Jetzt will ich mir ein neues Gehäuse kaufen, nur geht der Produktkey aufkleber nicht so richtig weg.

Gibt es da eine Möglichkeit, von MS vielleicht "einen neuen" zu bekommen (keinen neuen, also noch dieselbe Nummer, nur nochmal als Aufkleber) oder den alten vielleicht zu entfernen




Danke!


----------



## Georg Melher (24. Januar 2005)

Hi,

hast Du es schon mit Etikettenlöser getestet ? Das funktioniert meist sehr gut bei solchen Problemen.


----------



## fluessig (24. Januar 2005)

Auch fönen sollte den Klebstoff aufweichen.
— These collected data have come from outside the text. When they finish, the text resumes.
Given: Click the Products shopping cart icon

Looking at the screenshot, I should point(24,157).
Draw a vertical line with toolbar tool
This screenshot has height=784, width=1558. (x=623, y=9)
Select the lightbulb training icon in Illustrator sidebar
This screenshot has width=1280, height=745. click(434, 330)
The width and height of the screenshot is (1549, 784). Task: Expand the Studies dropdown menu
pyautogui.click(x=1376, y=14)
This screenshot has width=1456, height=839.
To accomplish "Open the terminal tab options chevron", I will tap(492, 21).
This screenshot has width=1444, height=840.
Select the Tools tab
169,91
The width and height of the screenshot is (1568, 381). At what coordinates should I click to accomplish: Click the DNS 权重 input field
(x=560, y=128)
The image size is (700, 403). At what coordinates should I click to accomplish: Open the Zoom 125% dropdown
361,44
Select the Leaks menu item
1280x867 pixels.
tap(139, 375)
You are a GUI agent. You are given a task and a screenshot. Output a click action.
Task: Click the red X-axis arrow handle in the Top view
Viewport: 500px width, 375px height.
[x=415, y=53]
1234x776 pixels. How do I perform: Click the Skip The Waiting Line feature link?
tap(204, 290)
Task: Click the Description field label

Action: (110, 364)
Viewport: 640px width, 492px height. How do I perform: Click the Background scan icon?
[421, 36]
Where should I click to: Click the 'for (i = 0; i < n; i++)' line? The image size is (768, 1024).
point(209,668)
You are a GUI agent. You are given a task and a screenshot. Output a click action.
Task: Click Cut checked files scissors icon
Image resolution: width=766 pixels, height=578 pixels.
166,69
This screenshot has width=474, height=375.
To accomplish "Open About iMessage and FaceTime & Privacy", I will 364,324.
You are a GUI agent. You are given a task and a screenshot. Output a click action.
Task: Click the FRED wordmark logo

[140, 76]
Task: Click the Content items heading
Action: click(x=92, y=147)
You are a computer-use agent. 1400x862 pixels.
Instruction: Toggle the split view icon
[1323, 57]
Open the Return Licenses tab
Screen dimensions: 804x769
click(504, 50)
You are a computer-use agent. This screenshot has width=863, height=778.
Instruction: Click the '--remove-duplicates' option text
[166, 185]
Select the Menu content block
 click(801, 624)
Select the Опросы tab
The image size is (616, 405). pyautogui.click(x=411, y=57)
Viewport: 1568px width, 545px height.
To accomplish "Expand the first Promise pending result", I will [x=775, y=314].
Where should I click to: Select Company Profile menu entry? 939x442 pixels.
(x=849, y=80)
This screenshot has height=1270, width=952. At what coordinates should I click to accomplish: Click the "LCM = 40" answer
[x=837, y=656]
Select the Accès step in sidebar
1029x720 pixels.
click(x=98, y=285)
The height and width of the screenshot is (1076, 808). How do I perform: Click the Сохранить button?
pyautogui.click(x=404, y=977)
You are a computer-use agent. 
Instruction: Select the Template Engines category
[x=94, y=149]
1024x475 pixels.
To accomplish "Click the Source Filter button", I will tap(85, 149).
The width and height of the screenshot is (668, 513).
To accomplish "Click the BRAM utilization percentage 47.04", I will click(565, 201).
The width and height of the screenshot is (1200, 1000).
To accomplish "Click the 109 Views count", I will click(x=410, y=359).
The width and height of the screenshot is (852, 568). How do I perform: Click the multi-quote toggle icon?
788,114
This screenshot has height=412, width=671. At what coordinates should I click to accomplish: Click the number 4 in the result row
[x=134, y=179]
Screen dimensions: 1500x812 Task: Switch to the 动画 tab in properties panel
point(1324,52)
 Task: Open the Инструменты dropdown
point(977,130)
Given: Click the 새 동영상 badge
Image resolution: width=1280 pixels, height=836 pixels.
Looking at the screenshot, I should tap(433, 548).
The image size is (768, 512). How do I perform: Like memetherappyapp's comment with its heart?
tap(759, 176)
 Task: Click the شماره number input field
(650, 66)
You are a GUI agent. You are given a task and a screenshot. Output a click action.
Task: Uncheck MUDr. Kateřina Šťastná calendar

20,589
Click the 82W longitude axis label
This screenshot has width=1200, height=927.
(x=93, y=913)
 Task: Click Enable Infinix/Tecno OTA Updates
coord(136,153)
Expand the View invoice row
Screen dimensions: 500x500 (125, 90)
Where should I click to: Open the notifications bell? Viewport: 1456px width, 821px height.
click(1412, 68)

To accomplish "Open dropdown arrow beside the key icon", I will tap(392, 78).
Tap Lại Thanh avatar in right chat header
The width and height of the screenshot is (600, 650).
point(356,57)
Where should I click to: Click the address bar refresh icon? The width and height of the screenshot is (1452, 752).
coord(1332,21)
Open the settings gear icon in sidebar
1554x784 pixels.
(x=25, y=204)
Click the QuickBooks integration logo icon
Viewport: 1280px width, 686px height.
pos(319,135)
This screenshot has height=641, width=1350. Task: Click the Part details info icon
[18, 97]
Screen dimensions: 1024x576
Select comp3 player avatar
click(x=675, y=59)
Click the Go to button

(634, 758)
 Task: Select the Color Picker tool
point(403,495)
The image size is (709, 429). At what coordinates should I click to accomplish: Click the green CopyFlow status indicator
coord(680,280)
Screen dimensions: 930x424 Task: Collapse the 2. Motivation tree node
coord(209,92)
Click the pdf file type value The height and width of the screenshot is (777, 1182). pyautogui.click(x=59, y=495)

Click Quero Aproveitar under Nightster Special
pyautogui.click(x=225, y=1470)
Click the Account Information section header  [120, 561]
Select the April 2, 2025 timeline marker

Vielleicht gehts dann leichter.


----------



## TanTe (25. Januar 2005)

Druck oder Schreib doch einfach einen neuen. Dann kan man den mit durchsichtigem Klebeband oder SekundenKleber am neuen Geheuse befestigen.


----------



## Robert Steichele (25. Januar 2005)

TanTe hat gesagt.:
			
		

> Druck oder Schreib doch einfach einen neuen. Dann kan man den mit durchsichtigem Klebeband oder SekundenKleber am neuen Geheuse befestigen.



Ich glaube ihm geht es nicht um den Product Key allein, sondern um den gesamten Lizenzkleber. 
Fönen hat bei mir auch schon geklappt.


----------



## Twips (31. Januar 2005)

Hi

Vielen vielen Dank für eure Ratschläge.

Einfach Fönen? Werd ich mal versuchen...
Muss man da lange föhnen?
Ich will den Aufkleber halt nur nich zerreißen (was mir bei meinem Windows ME aufkleber passiert ist).

Und ja, es geht mir um den gesamten Lizenzkleber.
Weil ich 1.: Das Gehäuße verkaufen will, wobei ich kaum glaube dass das noch einer mit dreckigen Kleberesten kauft  :-D
2.: SOLLTE, ich sage ja auch nur sollte, der Key ein zweites mal existieren (ziemlich unwahrscheinlich), dann kann man rechtlich auch sagen, dass man das ding gekauft hat, oder sollte mal einer irgendwie meckern oder so....


Danke!


----------